╭─ Text section

Title: How long does a stone thrown into the air spend stationary at the highest point?
Post by: Yahya on 07/01/2017 17:58:04
when I throw a stone upward exactly vertical ( 90 degrees angle )with a particular initial speed, what is the duration at which its velocity is exactly zero? suppose it stops at a particular height, how long it will take while it is at this height ?
Title: Re: how long a stone will take while its velocity is zero?
Post by: yor_on on 07/01/2017 21:49:34
de4pends on gravity. atmosphere, mass, speed, etc. You want to specify it? Maybe the idea is one of there being a 'equivalence' adapting those factors?
Title: Re: how long a stone will take while its velocity is zero?
Post by: zx16 on 08/01/2017 00:31:33
when I throw a stone upward exactly vertical ( 90 degrees angle )with a particular initial speed, what is the duration at which its velocity is exactly zero? suppose it stops at a particular height, how long it will take while it is at this height ?

Your question is deep.  It depends on whether the flow of time is smooth and indivisible.  Or whether time is made of discrete particles such as "chronotrons"

If time is made of chronotrons,  then your up-thrown stone would stay still -  at zero-velocity -  for precisely 1 chronotron.  Then it would reverse direction, and fall back down again.

Title: Re: how long a stone will take while its velocity is zero?
Post by: chiralSPO on 08/01/2017 03:09:47
Trying to answer this very precisely would require more precise definitions. For instance, all of the atoms within the stone are moving randomly at incredibly high frequencies, so are we talking about the center of gravity of the stone, or the average velocity of all of the constituents of the stone? Also, whose perspective are we using as the frame of reference for determining the velocity of the stone?


I think it would be very hard to specify an amount of time that the stone actually had zero velocity. We could calculate some incredibly short window of time for which the momentum of the stone would be within the Heisenberg Uncertainty limit of zero given what is known about the location of the stone....
Title: Re: how long a stone will take while its velocity is zero?
Post by: Yahya on 08/01/2017 07:28:23
I think the answer is : it spend at that point zero time , it spends nothing , a moving particle spend nothing when it is at a particular point apart from its velocity  , when we want to measure the time elapsed for this point , we set the time to be zero at the start point, because in fact the time is zero.
 
Title: Re: how long a stone will take while its velocity is zero?
Post by: evan_au on 08/01/2017 09:04:19
Quote
I think the answer is : it spend at that point zero time
This is the traditional answer that Newton would have given.
- The acceleration of the stone is (almost) constant.

╰─
╭─ Supplied information

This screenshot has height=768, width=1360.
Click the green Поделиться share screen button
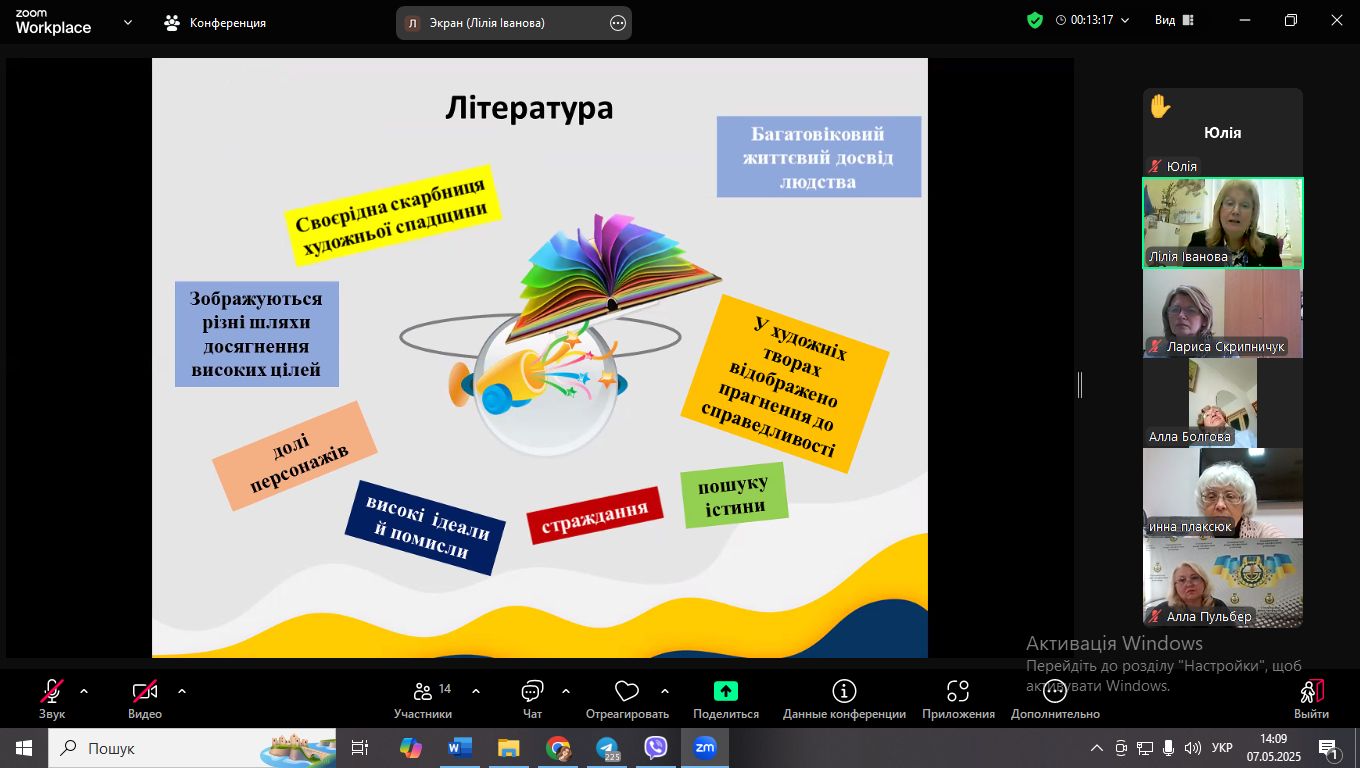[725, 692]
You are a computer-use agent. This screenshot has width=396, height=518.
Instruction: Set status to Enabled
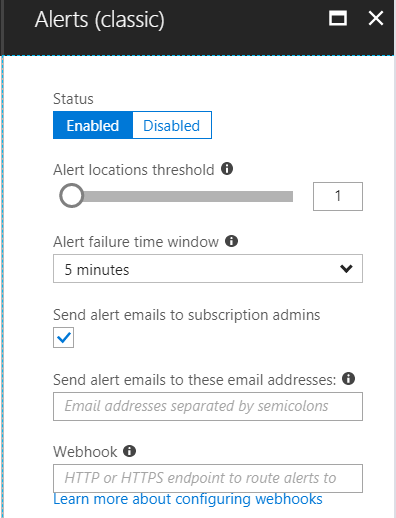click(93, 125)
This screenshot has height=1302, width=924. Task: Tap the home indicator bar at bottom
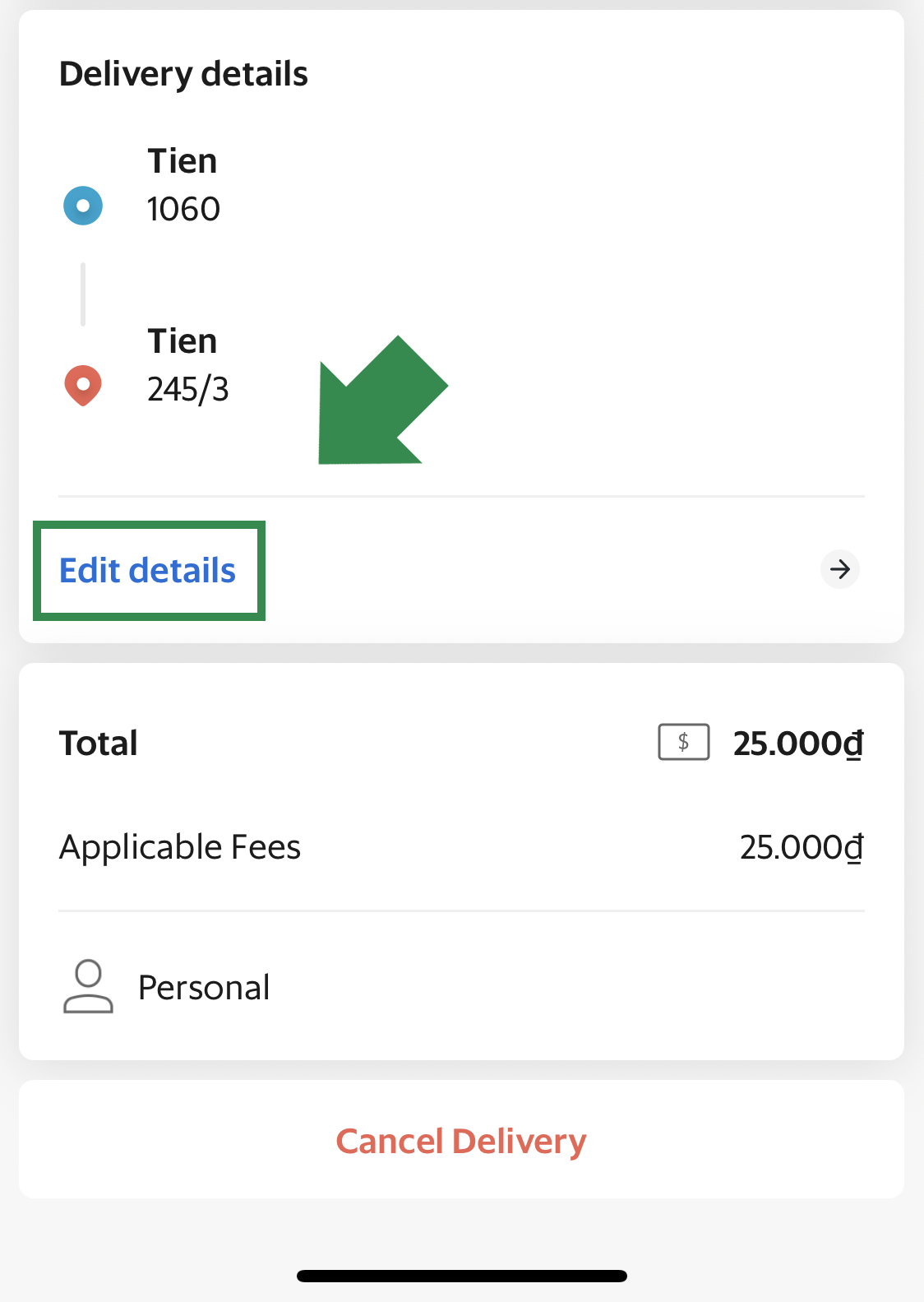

╰─

Written instruction 1: Translate this sentence from the forum thread into Spanish: "This is the traditional answer that Newton would have given."
Written instruction 2: According to the forum thread, who would traditionally have given the answer that the stone spends zero time at the highest point?
Written instruction 3: Reproduce the forum thread passage starting at "Title: How long" and ending at "adapting those factors?", switching "stone" to "ball".

Correct output 1: Esta es la respuesta tradicional que habría dado Newton.

Correct output 2: Newton.

Correct output 3:
Title: How long does a ball thrown into the air spend stationary at the highest point?
Post by: Yahya on 07/01/2017 17:58:04
when I throw a ball upward exactly vertical ( 90 degrees angle )with a particular initial speed, what is the duration at which its velocity is exactly zero? suppose it stops at a particular height, how long it will take while it is at this height ?
Title: Re: how long a ball will take while its velocity is zero?
Post by: yor_on on 07/01/2017 21:49:34
de4pends on gravity. atmosphere, mass, speed, etc. You want to specify it? Maybe the idea is one of there being a 'equivalence' adapting those factors?